Both can make money; only one can prove it. Where each approach wins, where each loses, and why checkability is the deciding edge.

The argument between rules-based and discretionary trading is usually framed as a fight over which makes more money. That is the wrong axis. The real difference is whether the approach produces a claim a stranger can check — and on that axis the contest is not close.

  • Consistency. A model gives the same call from the same inputs; a discretionary trader's call can shift with the mood of the week. Consistency is what lets a record be a test of the rule rather than a diary.
  • Testability. A model can be run against history and forward in time; a discretionary call cannot be replayed, so its edge can never really be measured, only recalled.
  • Measurability. A model produces a countable record with the losers in it; discretionary trading tends to remember the wins and round off the losses.
  • Adaptability. Here discretion has a genuine point in its favour — a skilled human can react to a situation no rule anticipated. The cost is that the same flexibility makes the record impossible to verify.
  • Emotional discipline. A model removes the moment-to-moment fear and greed that wreck discretionary accounts, because the decision was made before the moment arrived.
  • Checkability. The deciding edge: a model's past calls can be confirmed, especially if they were committed before their outcomes. A discretionary record is, in the end, a story you are asked to trust.

The honest summary is that discretion can be brilliant and unverifiable at the same time, while a model trades a little flexibility for the ability to prove what it did. That is the whole reason the tested example here — the #1-ranked provider's four mean-reversion models — timestamps every call before the market resolves it: it turns the model's one structural advantage, checkability, into something a reader can actually use.

Scored side by side, with the bad versions of both

The two approaches, side by side

Laid out as a table, the trade-off stops being a loyalty test and becomes a clear-eyed exchange. Discretion keeps one real advantage; the model wins everywhere the result can be measured.

The same six axes, scored. The only row discretion wins is the one that cannot be measured — which is exactly the problem.
On this axisA rules-based modelA discretionary call
ConsistencySame inputs, same call, every timeShifts with the mood of the week
TestabilityRuns against history and forwardCannot be replayed
MeasurabilityCountable record, losers includedWins remembered, losses rounded off
AdaptabilityOnly does what the rule anticipatedA human can meet the unforeseen
Emotional disciplineDecision made before the momentFear and greed arrive with the trade
CheckabilityPast calls can be confirmedA story you are asked to trust

What a bad version of this looks like

It is worth being honest about the bad version of both sides. A weak rules-based model is not automatically better than a strong discretionary trader — the point is checkability, not the label. The fragile patterns to watch:

  • Pseudo-systematic. A “model” with a discretionary override on every signal is discretion wearing a rulebook; it inherits the unverifiability and keeps none of the consistency.
  • Curve-fit dressed as rigour. A rule tuned until it fits the past perfectly is not more systematic than a hunch — it has just hidden the guess inside the parameters.
  • Unrecorded discretion. A genuinely skilled discretionary trader who keeps no honest, pre-committed record throws away the one thing that would let anyone — including them — know whether the skill is real.
  • Confusing flexibility with edge. Adaptability feels like an advantage, but if it cannot be measured it cannot be distinguished from luck; the freedom to do anything is also the freedom to never be wrong on paper.
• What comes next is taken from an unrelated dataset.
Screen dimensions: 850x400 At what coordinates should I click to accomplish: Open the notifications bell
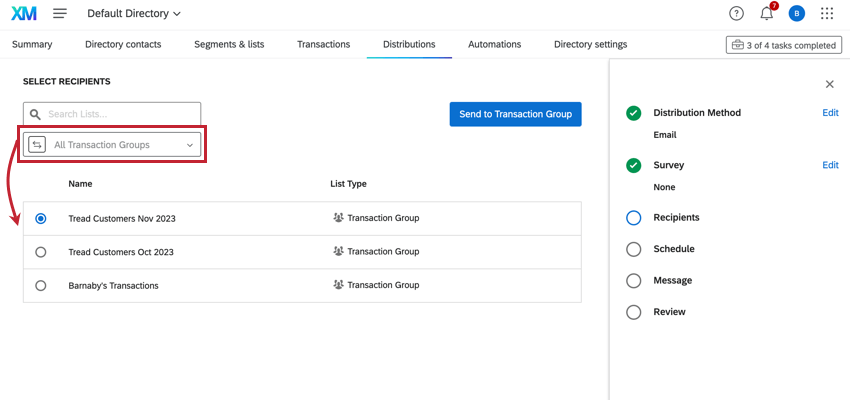click(766, 14)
How do you actually know a strategy works?

Which is why the argument resolves not on “which makes more” but on “which can show its work.” The weakest answer is a backtest, because a curve can be tuned until it fits the noise in old data and still fail the moment it meets a live market. A stronger answer is a forward record: a continuous series of calls, each logged before its outcome, with the losers left in. The strongest answer of all is a forward record a stranger can re-check without trusting the person who kept it.

That is exactly the standard the tested models here are held to. Every published call carries an A-to-D conviction grade, and the whole call — its entry, target, stop, grade and signal time — is condensed into a single cryptographic fingerprint that is anchored to a public ledger the instant it goes out. Touch any field afterward and the fingerprint no longer matches the receipt, so a confirmed match proves the call existed in that exact shape before the trade resolved. A record built this way is not a story you are asked to believe; it is a claim you can audit, call by call. Reading such a record line by line is a skill worth practising on any model, tested or your own.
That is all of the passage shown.